Data structures are a format of storing data that makes accessing and utilizing the data efficient. It is important to understand the syntax involved with these formats, as most other processes, such as data wrangling, will require the storage of data as a preliminary step.

Vectors:

Vectors are ordered collections of values. They can be numeric, character, complex or logical values.

  • Numeric:
    • x <- c(1, 2, 3)
  • Character:
    • y <- c('mon', 'tue', 'wed', 'thur')
  • Logical:
    • z <- c(TRUE, TRUE, FALSE)

Try this out in your environment by pasting the code above.

To print a variable, simply type the name of the variable. Note the new additions in your environment window as well!

Lists:

The general form of vectors with different types of elements

mylist <- c("hi", 1, "1")

Matrices:

A matrix is a two dimensional data structure that contains elements of the same mode (i.e. numeric, character, etc).
This is a method of creating a matrix. The values in the matrix are specified with the first argument 1:9. The dimensions and the names of the dimensions are specified in the second and third arguments.

x <- matrix(1:9, nrow = 3, dimnames = list(c("X","Y","Z"), c("A","B","C")))
x

Data Frames

Data frames are also two dimensional structures, but their values can be of different data types. iris is a data frame that comes with base R. Let’s take a look at the dataset. You can see that the dataset has both numbers and strings as datatypes.

iris

Factors:

By specifying some grouping information, you can modify and create special types of vectors using factors. In the example below, I’ve created two levels for the factor, complete and incomplete.

x <- factor(c("complete","incomplete","complete","complete"))
str(x)

Arrays:

Arrays are similar to matrices in that they are data structures with the same type of data.
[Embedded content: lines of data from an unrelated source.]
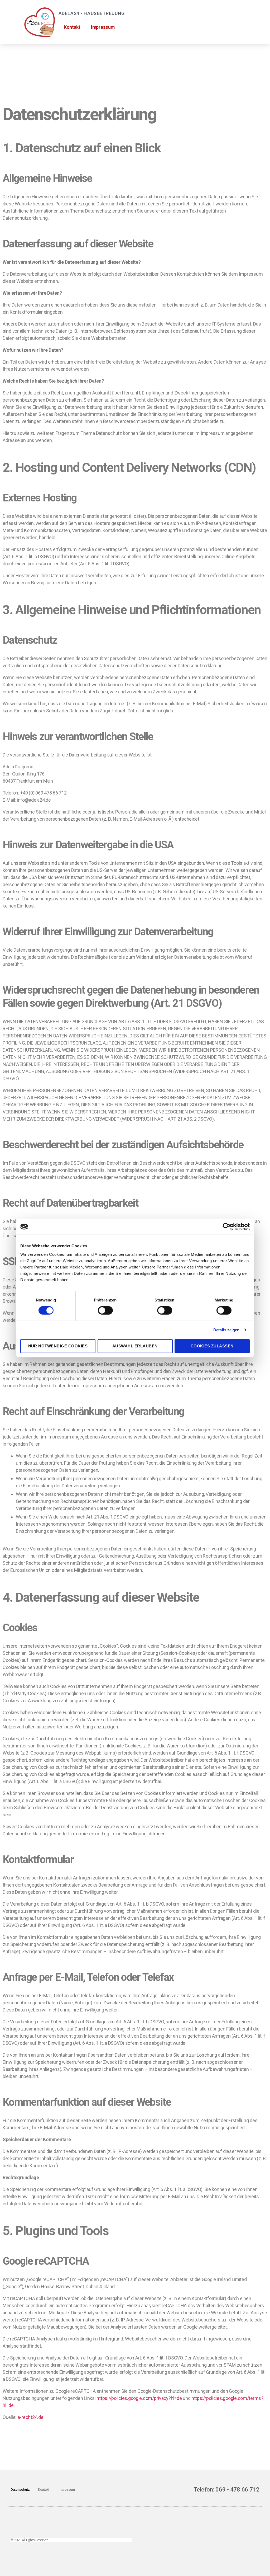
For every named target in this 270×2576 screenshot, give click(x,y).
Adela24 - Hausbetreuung (92, 13)
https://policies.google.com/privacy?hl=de (139, 2398)
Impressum (103, 27)
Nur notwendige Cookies (58, 1346)
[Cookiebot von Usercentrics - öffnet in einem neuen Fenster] (227, 1227)
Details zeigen (226, 1330)
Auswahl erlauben (135, 1346)
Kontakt (72, 27)
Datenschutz (20, 2490)
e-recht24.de (30, 2417)
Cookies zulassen (212, 1346)
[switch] (105, 1311)
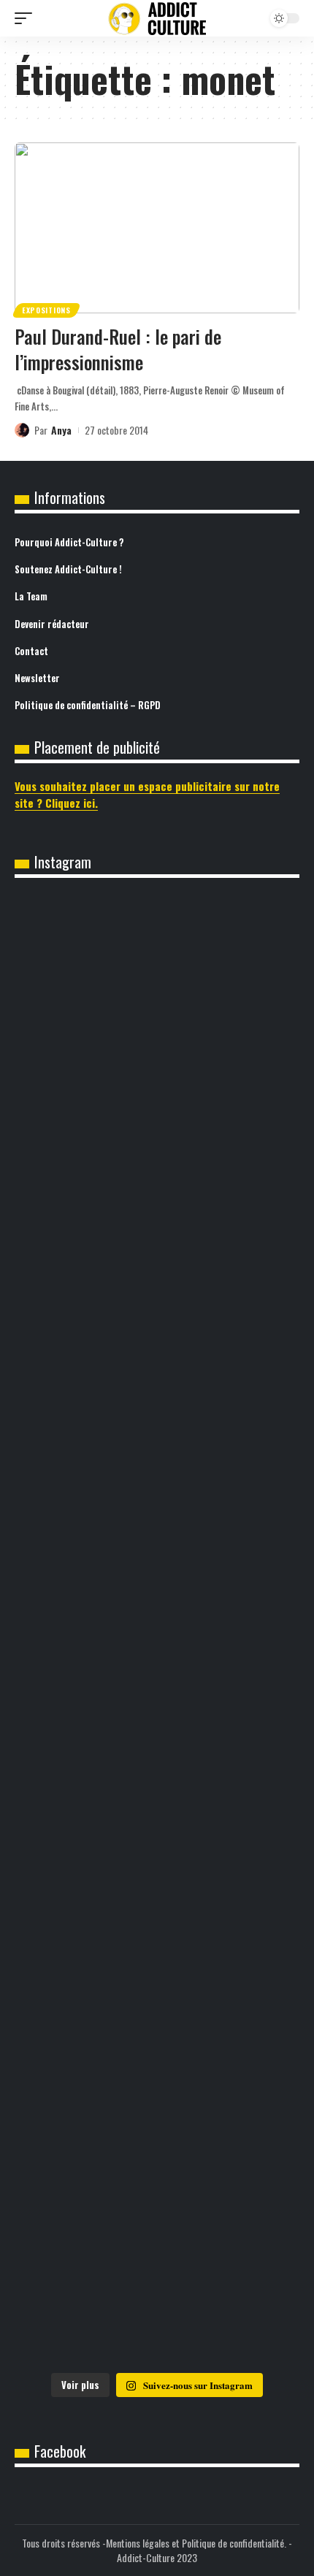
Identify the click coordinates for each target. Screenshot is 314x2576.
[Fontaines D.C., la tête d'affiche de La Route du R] (157, 1468)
Arrays differ such that they can have more than two dimensions.

Assignment in R:

When storing a data into a variable, you would have noticed the arrow mark <- being used. Let’s look at the syntax for assignment in R:

x <- y

X is a variable name and Y can be any data (data frame, vector, value etc)

In many other languages, the syntax for assigning a value to a variable looks like this x = y.  The arrow is considered to have precedence over the equal to sign in R.

Sticking to common practice, let’s use x <- y for assigning a value to a variable and x = y for assignment to arguments.

variable <- function(arg1 = y)